### EXTRACTED RECORDS

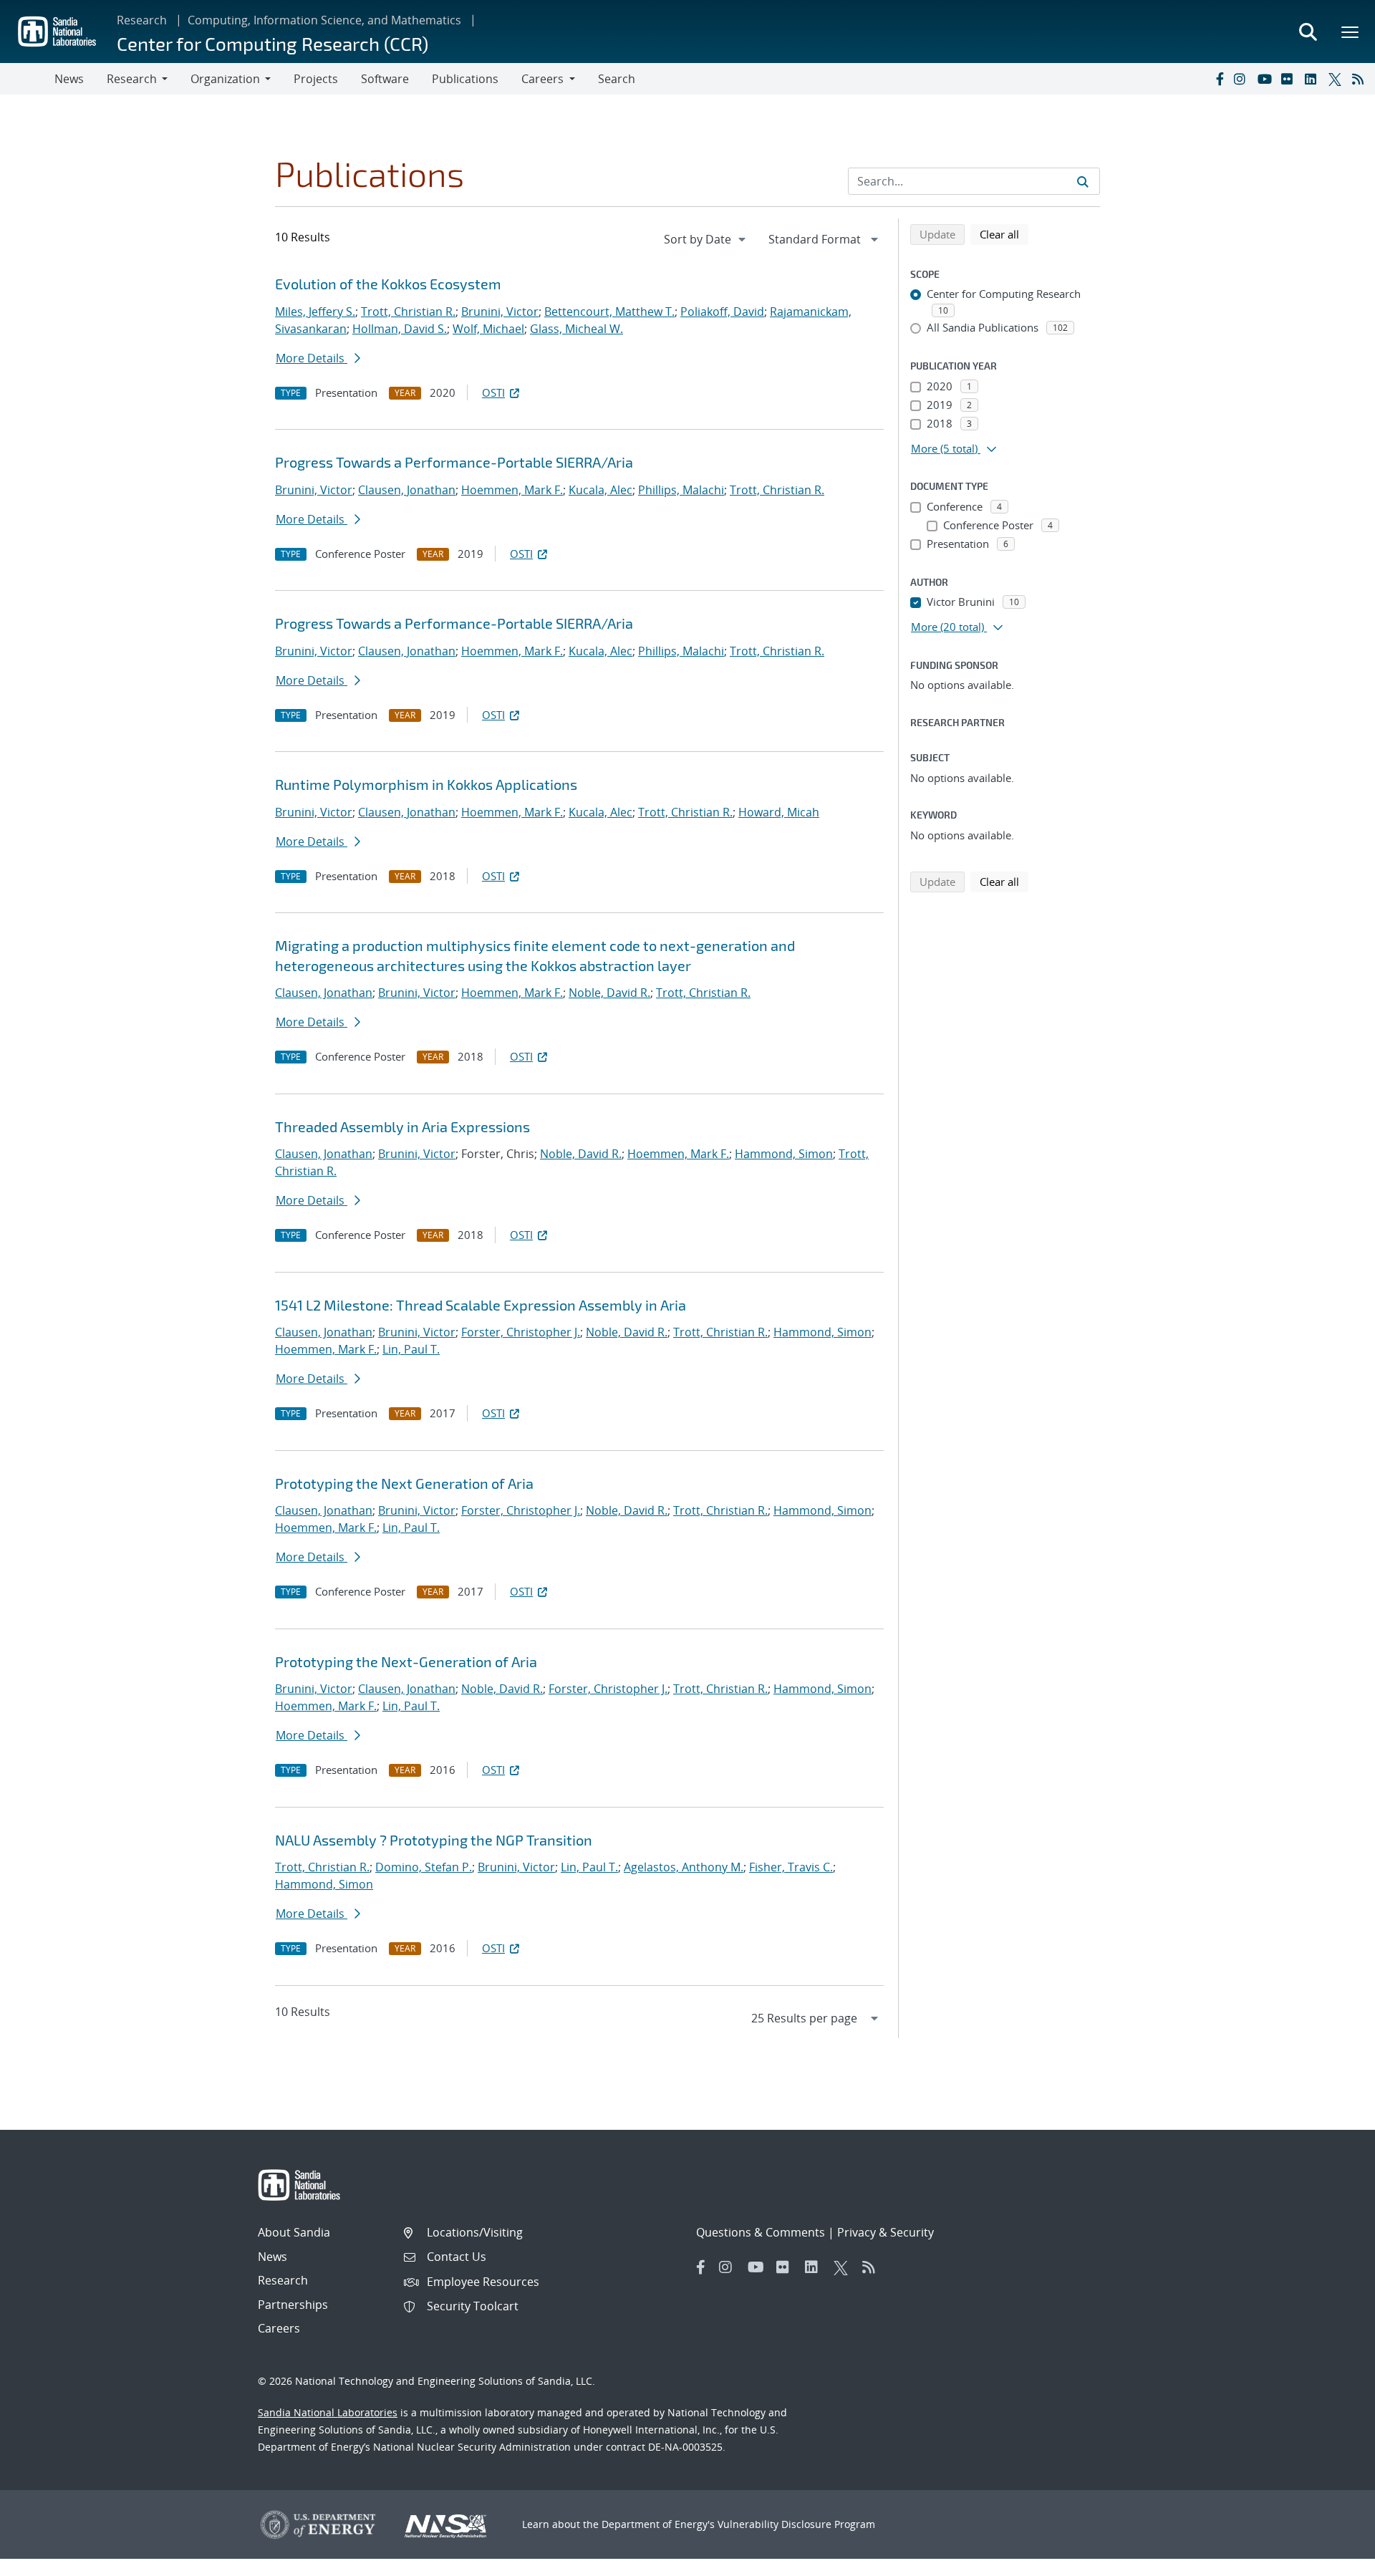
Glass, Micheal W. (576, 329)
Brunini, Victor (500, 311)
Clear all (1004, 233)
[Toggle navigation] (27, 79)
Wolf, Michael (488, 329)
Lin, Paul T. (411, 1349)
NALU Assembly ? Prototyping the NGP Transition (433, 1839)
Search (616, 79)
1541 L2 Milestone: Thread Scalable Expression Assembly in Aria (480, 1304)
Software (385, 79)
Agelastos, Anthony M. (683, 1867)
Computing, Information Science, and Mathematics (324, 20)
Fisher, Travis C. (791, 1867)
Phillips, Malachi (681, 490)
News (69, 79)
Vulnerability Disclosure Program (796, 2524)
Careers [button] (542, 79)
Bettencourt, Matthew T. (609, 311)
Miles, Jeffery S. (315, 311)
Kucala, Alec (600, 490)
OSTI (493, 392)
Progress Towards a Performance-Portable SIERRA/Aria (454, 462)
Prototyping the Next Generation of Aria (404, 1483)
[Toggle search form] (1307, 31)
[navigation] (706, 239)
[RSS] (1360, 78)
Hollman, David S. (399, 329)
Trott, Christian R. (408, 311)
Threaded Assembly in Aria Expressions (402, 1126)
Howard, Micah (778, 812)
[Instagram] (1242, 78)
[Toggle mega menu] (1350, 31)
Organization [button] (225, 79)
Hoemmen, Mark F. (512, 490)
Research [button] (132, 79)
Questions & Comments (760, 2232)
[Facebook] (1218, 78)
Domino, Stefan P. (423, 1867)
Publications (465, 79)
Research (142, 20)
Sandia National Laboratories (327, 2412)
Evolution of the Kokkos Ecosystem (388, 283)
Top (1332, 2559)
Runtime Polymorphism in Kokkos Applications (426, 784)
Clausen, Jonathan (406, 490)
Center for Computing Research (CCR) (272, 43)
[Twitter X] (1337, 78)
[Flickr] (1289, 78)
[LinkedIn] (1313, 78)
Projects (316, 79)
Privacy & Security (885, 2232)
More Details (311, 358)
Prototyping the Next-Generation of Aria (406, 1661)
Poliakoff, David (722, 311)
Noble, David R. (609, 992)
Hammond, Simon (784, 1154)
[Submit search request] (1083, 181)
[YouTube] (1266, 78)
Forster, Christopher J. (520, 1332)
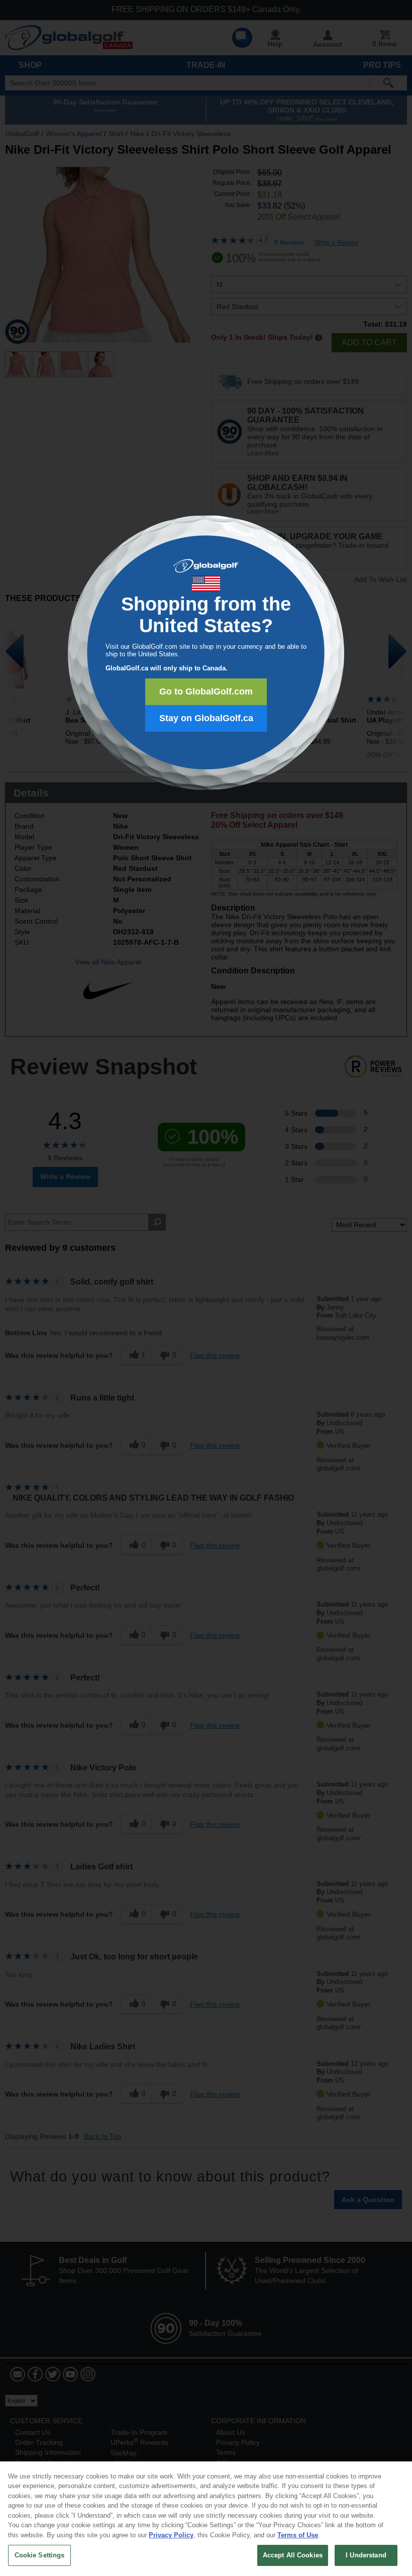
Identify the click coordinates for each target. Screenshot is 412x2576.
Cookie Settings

######

Omit the pictures. Repeat the rest of the data exactly.

EXERCISE ANSWER ->
Glass, Micheal W. (576, 329)
Brunini, Victor (500, 311)
Clear all (1004, 233)
[Toggle navigation] (27, 79)
Wolf, Michael (488, 329)
Lin, Paul T. (411, 1349)
NALU Assembly ? Prototyping the NGP Transition (433, 1839)
Search (616, 79)
1541 L2 Milestone: Thread Scalable Expression Assembly in Aria (480, 1304)
Software (385, 79)
Agelastos, Anthony M. (683, 1867)
Computing, Information Science, and Mathematics (324, 20)
Fisher, Travis C. (791, 1867)
Phillips, Malachi (681, 490)
News (69, 79)
Vulnerability Disclosure Program (796, 2524)
Careers [button] (542, 79)
Bettencourt, Matthew T. (609, 311)
Miles, Jeffery S. (315, 311)
Kucala, Alec (600, 490)
OSTI (493, 392)
Progress Towards a Performance-Portable SIERRA/Aria (454, 462)
Prototyping the Next Generation of Aria (404, 1483)
[Toggle search form] (1307, 31)
[navigation] (706, 239)
[RSS] (1360, 78)
Hollman, David S. (399, 329)
Trott, Christian R. (408, 311)
Threaded Assembly in Aria Expressions (402, 1126)
Howard, Micah (778, 812)
[Instagram] (1242, 78)
[Toggle mega menu] (1350, 31)
Organization [button] (225, 79)
Hoemmen, Mark F. (512, 490)
Research [button] (132, 79)
Questions & Comments (760, 2232)
[Facebook] (1218, 78)
Domino, Stefan P. (423, 1867)
Publications (465, 79)
Research (142, 20)
Sandia National Laboratories (327, 2412)
Evolution of the Kokkos Ecosystem (388, 283)
Top (1332, 2559)
Runtime Polymorphism in Kokkos Applications (426, 784)
Clausen, Jonathan (406, 490)
Center for Computing Research (CCR) (272, 43)
[Twitter X] (1337, 78)
[Flickr] (1289, 78)
[LinkedIn] (1313, 78)
Projects (316, 79)
Privacy & Security (885, 2232)
More Details (311, 358)
Prototyping the Next-Generation of Aria (406, 1661)
Poliakoff, David (722, 311)
Noble, David R. (609, 992)
Hammond, Simon (784, 1154)
[Submit search request] (1083, 181)
[YouTube] (1266, 78)
Forster, Christopher J. (520, 1332)
Identify the click coordinates for each target. Screenshot is 412x2576.
Cookie Settings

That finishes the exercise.